At any given time over the past 6 months I had a documented workload that was some 10-20 times larger than her allocated project list. One time, she was late on a particular aspect of a project that had stretched on for more than it had to. My boss was pulling his hair out and gingerly asked if there was any way I could pick up some of the lighter aspects of what she had to do. I had 18 open/active projects at that time and said "sure thing".
Well, she got the project milestone functional on Thursday evening, and we all applauded her, then went back to our own stuff. I figured, good, she's got her big milestone complete so she's ok. I can get on with my stuff then. Monday comes along and she stops by my office. "Oh say, that stuff you were going to do for me? When can you have them on my desk?"
Cold, empty silence ensues...
"You got the milestone complete Thursday, yes?"
"Yes."
"You only have two projects".
"Oh, but they are hard projects".
"I'm sure, but I have 18 at the moment..."
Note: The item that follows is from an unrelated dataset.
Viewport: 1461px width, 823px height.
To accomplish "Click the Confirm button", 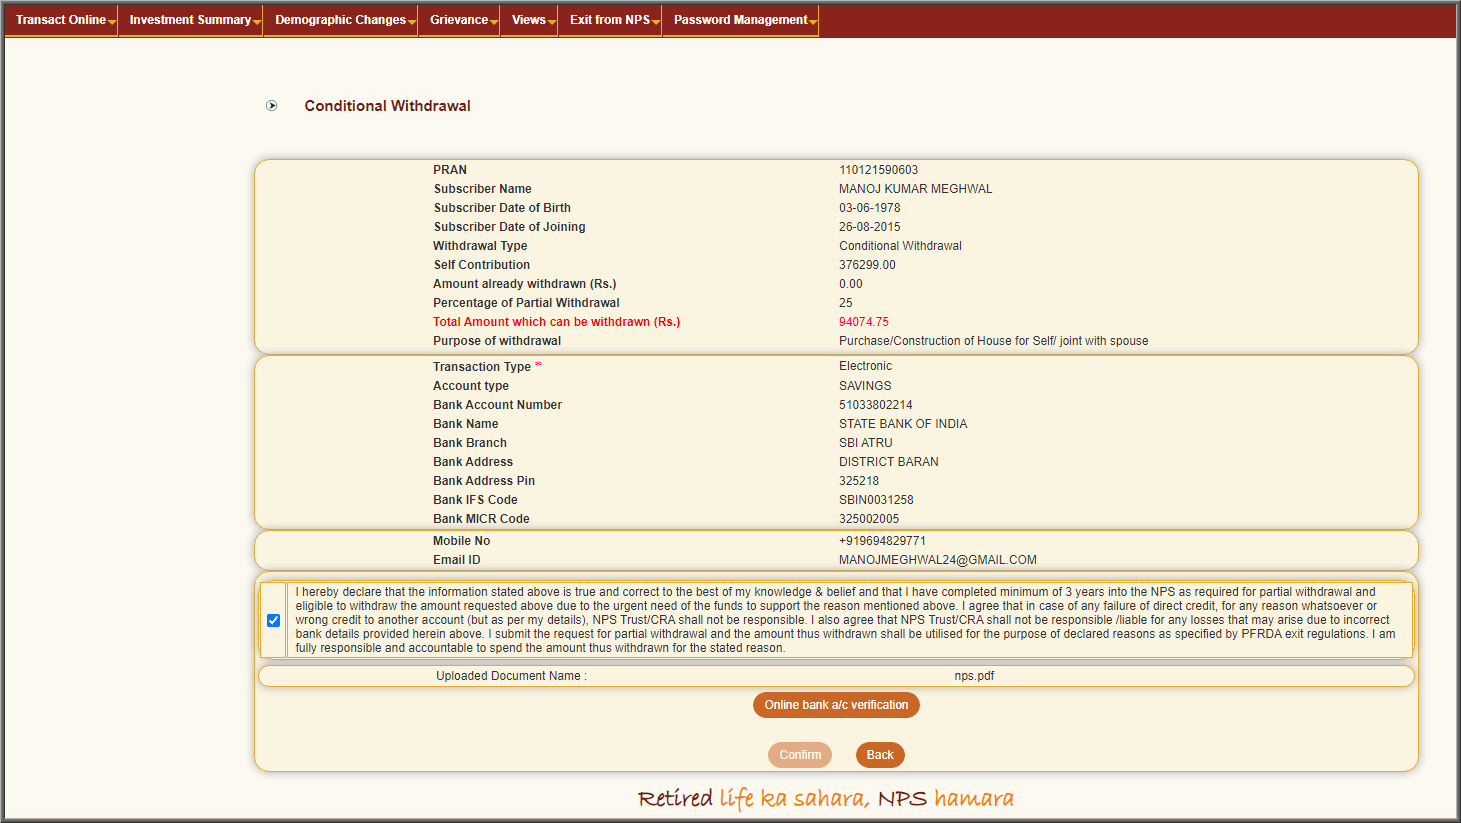I will [800, 754].
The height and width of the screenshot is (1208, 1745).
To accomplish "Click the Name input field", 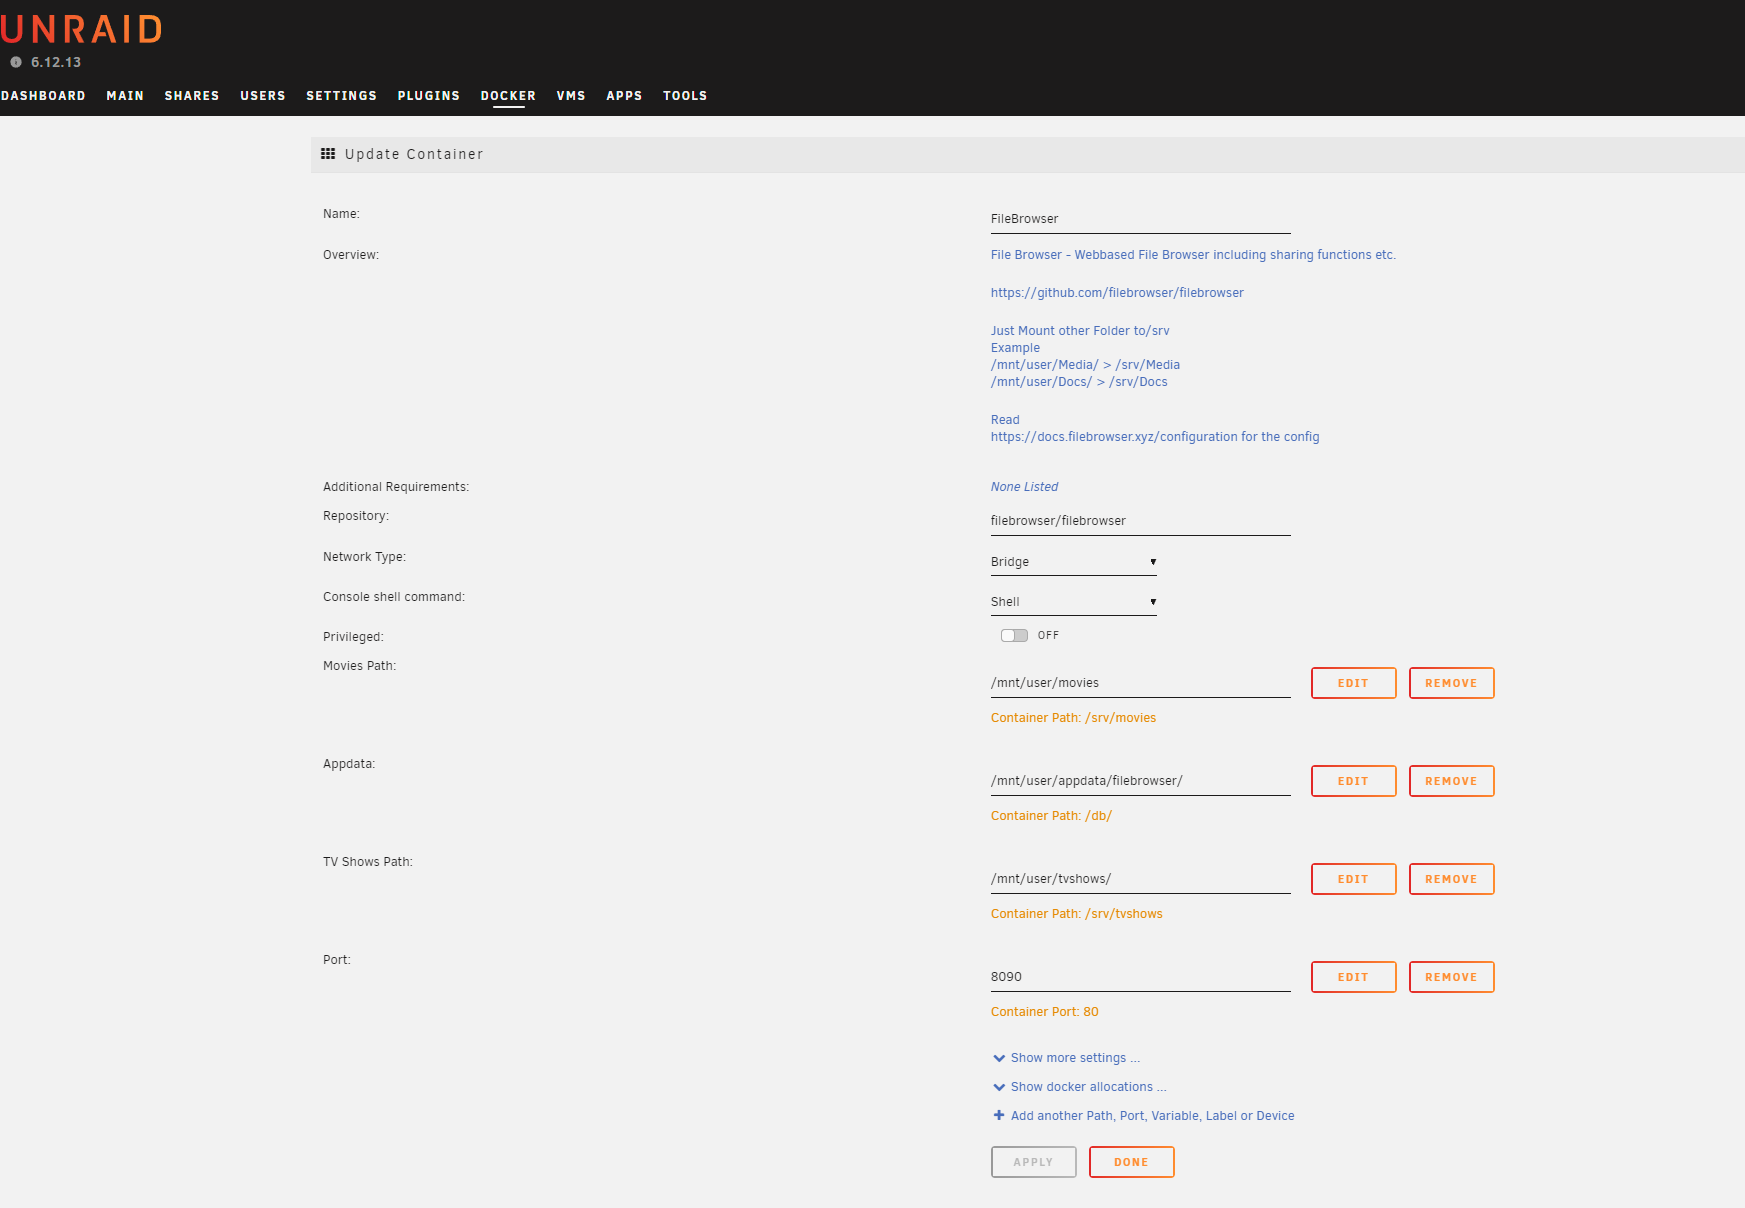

"But you said you'd do this."
"To help you meet the deadline, but you did that on your own, so now your free to finish the rest."
It wasn't a pretty scene, she actually went to management and they couldn't believe what they were hearing either.
I made a permanent disconnect. I could not afford mentally, emotionally nor otherwise to carry someone like that, which we were if you note the disproportionate project allocation. Very sad situation, but we have to be productive to stay ahead in our industry. At any rate, this isn't hate, it's simply cold reality in a corporate environment.